2.根据权利要求1所述的方法，其中步骤(1)中所述的材料为未木质化和半木质化当年生枝条。

3.根据权利要求1或2所述的方法，其中步骤(2)中所述的构建为将来源于番茄的乙烯应答响应元件(JERF36#)和柠条的ABA响应元件结合蛋白基因(ckAREB)构建到同一植物表达载体上，从而构建JERF36-ckAREB双基因植物表达载体(pBIJEAR)，实现抗逆调控基因相对稳定串联。

4.根据权利要求1-3中任一项所述的方法，其中步骤(3)中所述的遗传转化包括：

(1)叶片侵染；

(2)共培养；和

(3)选择培养。

5.根据权利要求4所述的方法，其中所述的叶片侵染为取生长健壮的无菌苗叶片垂直于叶脉切3-4个切口，放入叶片再生培养基中，预培养1-3天，取出预培养叶盘浸入转化菌液中，侵染10-15min，期间轻微震荡，确保叶片与菌液充分接触。

6.根据权利要求4或5所述的方法，其中所述的共培养为取出叶盘，在无菌滤纸上吸干，接种到最佳叶片再生培养基上，27℃，黑暗条件下共培养2～3d。

7.根据权利要求4-6中任一项所述的方法，其中所述的选择培养为将农杆菌侵染后的叶片在附加Cef 300mg·L^-1的分化筛选培养基中培养，当抗性芽长至1.0～1.5cm时，再转入附加Cef 400mg·L^-1的生根筛选培养基中培养。

8.根据权利要求7所述的方法，其中所述的分化筛选培养基为MS+6-BA 0.5mg·L^-1+NAA0.05mg·L^-1+Km 30mg·L^-1/Hyg 5mg·L^-1，生根筛选培养及为MS+IBA 0.01mg·L^-1+NAA0.01mg·L^-1+Km 20mg·L^-1/hyg 2mg·L^-1。

9.根据权利要求1-8中任一项所述的方法，其中步骤(4)中所述的转基因植株的分子检测为通过PCR、qRT-PCR进行检测，确定转基因植株。
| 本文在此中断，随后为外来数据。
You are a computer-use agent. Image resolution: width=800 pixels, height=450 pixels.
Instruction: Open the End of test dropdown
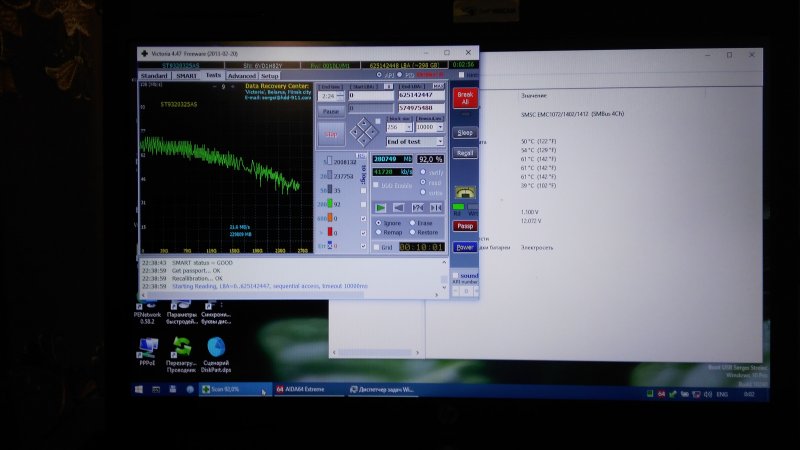click(x=415, y=141)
10.根据权利要求1-9中任一项所述的方法，其中步骤(5)中所述的温室移栽及抗逆性测定为组培扩繁转基因株系，当苗高为3.0cm时，移栽至温室，选取生长健康、长势一致的转基因株系与非转基因株系，放置光照培养箱中培养，待各株系长至10cm左右，分别向各株系营养钵中浇20％PEG-6000和150mM NaCl，处理7天后，进行叶绿素含量及脯氨酸等生理指标的测定。